Another way engineers tune the springs is by adding material like rubber in between the coils. Allowing the coils to bind earlier in some places vs others. It changes the shape of the k(x) curve by moving the inflection/transition point closer to uncompressed height.
you explained this beautifully
When setting up the F1 cars in iRacing; I now understand what “pre-load” does! Thanks 👍
This man blows my mind on the daily.
In this video:
How stiff you ought to be when approaching various curves.
Great video. Thank you :)
6:25 I’m not sure that’s quite how they work. The soft spring doesn’t just bottom out flat before the hard spring moves. Springs in series compress together and arent affected by each other. Dual rate shocks have a crossover point that is manually set this is the point where the soft spring locks out and all the load is on the hard spring for the remainder of the travel.
Not if the springs have different resistance. The softer spring will compress first, until the overall load on the system is enough to start moving the harder spring. Kyle Engineers has a much more in-depth video about this, where he also shows a 3D printed model of how it works. It's very well explained
Agreed. Either he doesn't know what he's talking about or he simplified the explanation for his target audience.
@@Excludos that’s not how springs work if you had a spring and hang 10kg off it it will stretch a certain amount. Then if you hang a soft spring off the stiff spring then hang the 10kg off that the stiff spring will still extend the same amount as it did before. I don’t wanna sound big headed but I did this stuff at university on an automotive engineering course. Springs in series don’t affect each other
@@Excludos You're confused (understandably) as Kyle describes a different system. George is right when two springs are just stacked in series, as Driver61 showed in this video.
@@georgeoliver8300 Think about it. If you have 2 springs. The thicker one takes 1300kg before it starts compressing and the other, much thinner one starts compressing at compressing at 700kg and designed to bottom out at 1300kg and you place them on top of each other, then the stiffer spring doesn't really move before the softer one starts bottoming out. Of course they'll have some overlap to make the transition smooth.
ahhhh thats why guanyu crashed at Silverstone, his grip was limited cos all 4 tires were in the air
I really wish you used some Miata clips in this video. Love that car :D
Springs are a whole industry/ science on their own
Progressive spring technology has been around in the offroad motorcycle industry since the 1970s. In the last 20 years motorcycles have scrapped that style of suspension in favor of mechanical rising rate linkage combined with speed sensitive hydralic damping. It will be interesting to see where F1 car suspension goes in the next few years.

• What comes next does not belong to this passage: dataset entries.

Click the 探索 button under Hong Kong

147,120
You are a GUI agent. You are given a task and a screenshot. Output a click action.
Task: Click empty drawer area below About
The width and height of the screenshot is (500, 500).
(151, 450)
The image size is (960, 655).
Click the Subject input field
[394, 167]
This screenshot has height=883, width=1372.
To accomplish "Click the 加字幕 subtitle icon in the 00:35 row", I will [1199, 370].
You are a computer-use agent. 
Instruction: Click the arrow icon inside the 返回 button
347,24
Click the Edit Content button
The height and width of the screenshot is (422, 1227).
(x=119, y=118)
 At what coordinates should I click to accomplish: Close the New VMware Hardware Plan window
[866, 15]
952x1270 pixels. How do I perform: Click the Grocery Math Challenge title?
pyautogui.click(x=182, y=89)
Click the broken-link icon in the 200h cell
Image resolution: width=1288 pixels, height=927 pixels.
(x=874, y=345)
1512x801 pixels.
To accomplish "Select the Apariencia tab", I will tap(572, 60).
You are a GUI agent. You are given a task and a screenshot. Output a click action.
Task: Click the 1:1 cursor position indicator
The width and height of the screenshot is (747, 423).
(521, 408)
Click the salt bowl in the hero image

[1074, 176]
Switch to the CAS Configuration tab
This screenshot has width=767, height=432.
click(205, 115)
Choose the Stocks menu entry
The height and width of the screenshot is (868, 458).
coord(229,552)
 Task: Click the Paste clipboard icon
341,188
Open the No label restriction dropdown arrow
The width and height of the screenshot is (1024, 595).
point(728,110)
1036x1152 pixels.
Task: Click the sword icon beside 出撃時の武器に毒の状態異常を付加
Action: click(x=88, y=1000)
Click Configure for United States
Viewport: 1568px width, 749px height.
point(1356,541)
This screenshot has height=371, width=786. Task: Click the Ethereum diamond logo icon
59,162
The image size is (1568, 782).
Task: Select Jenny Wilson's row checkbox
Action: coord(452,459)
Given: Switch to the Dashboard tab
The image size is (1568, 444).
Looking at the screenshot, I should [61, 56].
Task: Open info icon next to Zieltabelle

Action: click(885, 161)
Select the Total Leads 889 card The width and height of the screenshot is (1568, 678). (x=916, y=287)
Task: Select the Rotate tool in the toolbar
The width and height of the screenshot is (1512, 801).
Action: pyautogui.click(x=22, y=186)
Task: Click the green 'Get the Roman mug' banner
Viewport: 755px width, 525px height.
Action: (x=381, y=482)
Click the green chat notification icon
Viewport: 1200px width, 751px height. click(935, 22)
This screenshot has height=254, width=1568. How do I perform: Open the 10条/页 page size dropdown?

please do a video on remote springs, remote hudraulics and one way damping
As a supposition as an option of using a torsion bar with a dual spring rate capability, what if the torsion bar had three splines located longitudinally, with two of the splines being located traditionally at the ends and the third spline be located at some percentage of the length, so that a arm at that location would bottom on a dampened stop before full rotation of the torsion bar for range of suspension travel, having the effect of shortening the torsion bar, for a secondary increase in spring rate, the dampened stop providing a progressive transition from the lower to the higher spring rate?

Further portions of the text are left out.